#### [ZIEL A]
Welche Stadt nennt der Textauszug die Salsa-Hauptstadt?
#### [ZIEL B]
Führen Sie den Reisetext über Cartagena de Indias im selben Stil weiter.

#### [TEXTAUSZUG]
Zu sehen gäbe es noch viel. Die Salsa-Hauptstadt Cali im Westen zum Beispiel, oder die archäologische Stätte San Agustín im Süden. Doch für viele geht die Reise weiter in den Norden des Landes. Dort locken Medellín, Santa Marta oder die Traumstrände der Karibik, etwa auf den Inselgruppen San Andrés oder Rosario mit weißem Puderzuckersand und Kokospalmen.
Und dann ist da natürlich noch Cartagena de Indias: Die wohl prächtigste aller Kolonialstädte dampft nicht nur vor Luftfeuchtigkeit, sondern auch vor Lebensfreude. Noch ausgelassener, noch lebensfroher wirken die Costeños (Küstenbewohner). „Dios te bendiga“, ruft der Taxifahrer zum Abschied zu – Gott segne dich. Ein Straßenhändler wird zum König („Rey“), ein Getränkeverkäufer zum Liebhaber („Amor“), wenn sich Reiseleiterin Luisa in der Altstadt einen Weg durch die Menge bahnt. Die ist selbst in den heißen Mittagsstunden gut besucht.

#### [GESPEICHERTE EINTRÄGE]

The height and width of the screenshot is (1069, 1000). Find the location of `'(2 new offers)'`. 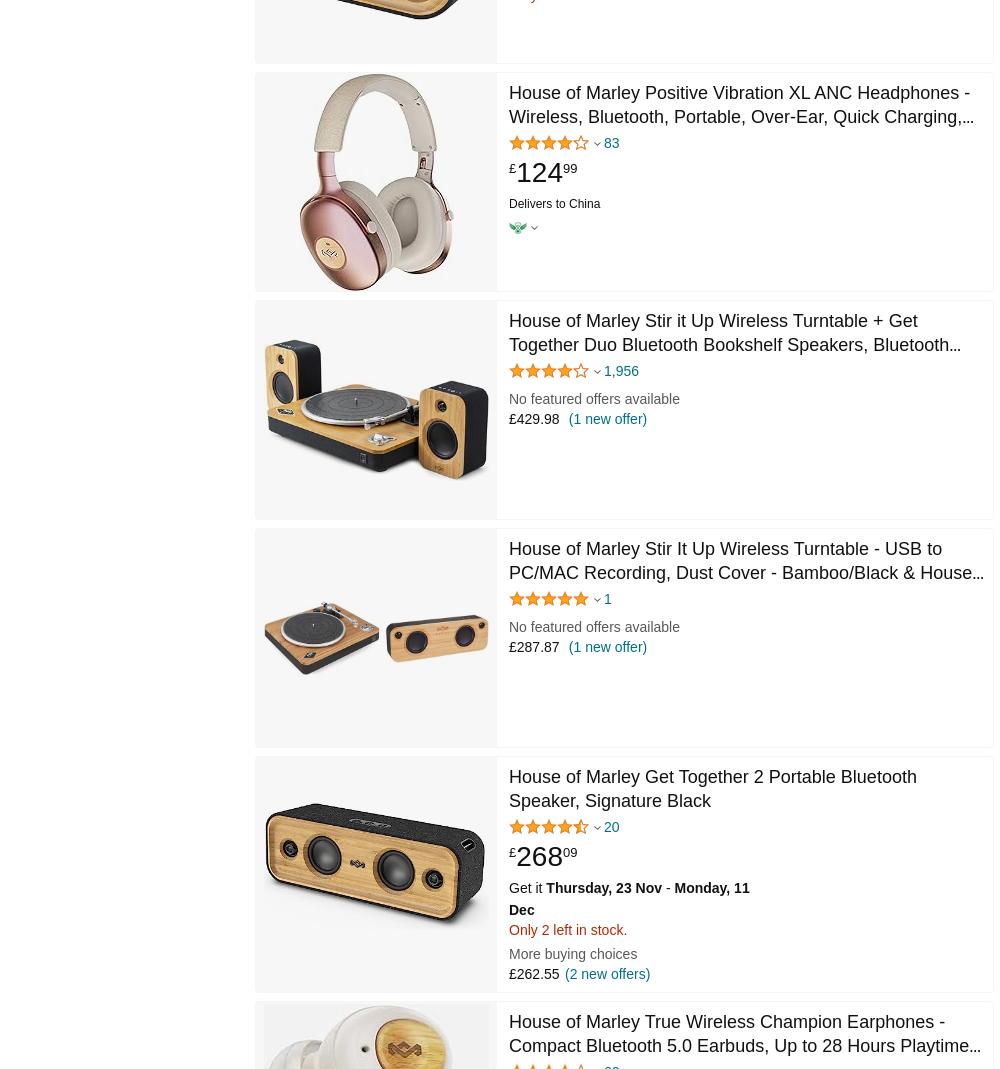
...
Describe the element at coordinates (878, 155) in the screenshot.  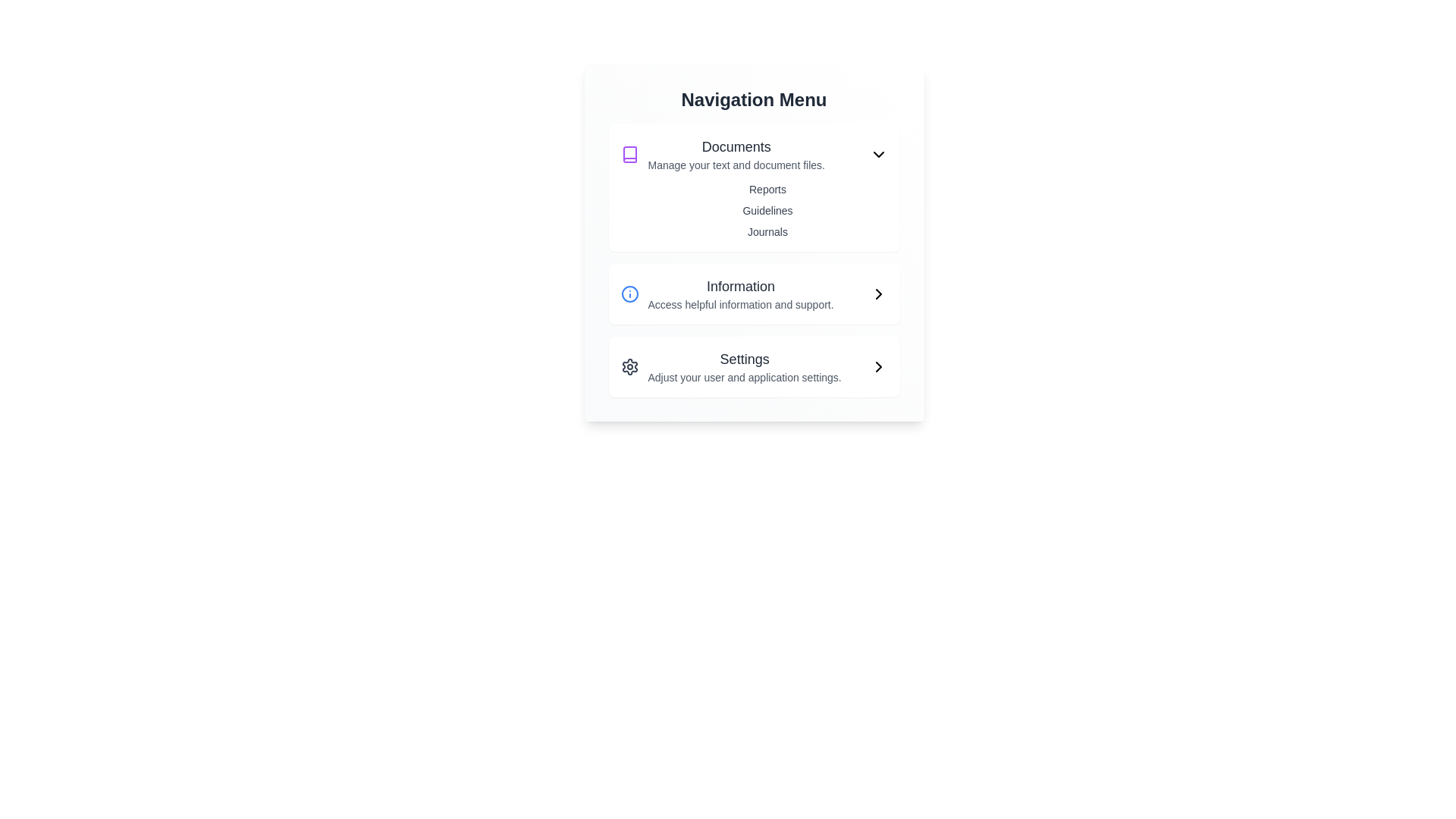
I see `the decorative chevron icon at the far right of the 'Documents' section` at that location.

#### [ERGEBNIS A]
Cali

#### [ERGEBNIS B]
Pferdekutschen und Straßenhändler in der Altstadt von Cartagena
Die Palenqueras in ihren bunten Kleidern und mit Obstkörben gehören zum kulturellen Erbe Cartagenas. Bei Touristen sind sie ein beliebtes Fotomotiv
Ihren wahren Zauber entfaltet die Märchenstadt aber erst in der Dämmerung, wenn das Laternenlicht auf die dicken Stadtmauern fällt und die Skyline des Finanzviertels Bocagrande im Mondschein glitzert. Dann werden auf den Plätzen karibische Köstlichkeiten kredenzt und tanzen die Straßenkünstler im ehemaligen Armenviertel Getsemaní. Und spätestens dann versteht man, warum „Gabo“ der Stadt ein literarisches Denkmal gesetzt hat. Weil Cartagena – weil Kolumbien! – so schön ist, dass man am liebsten allen davon erzählen möchte.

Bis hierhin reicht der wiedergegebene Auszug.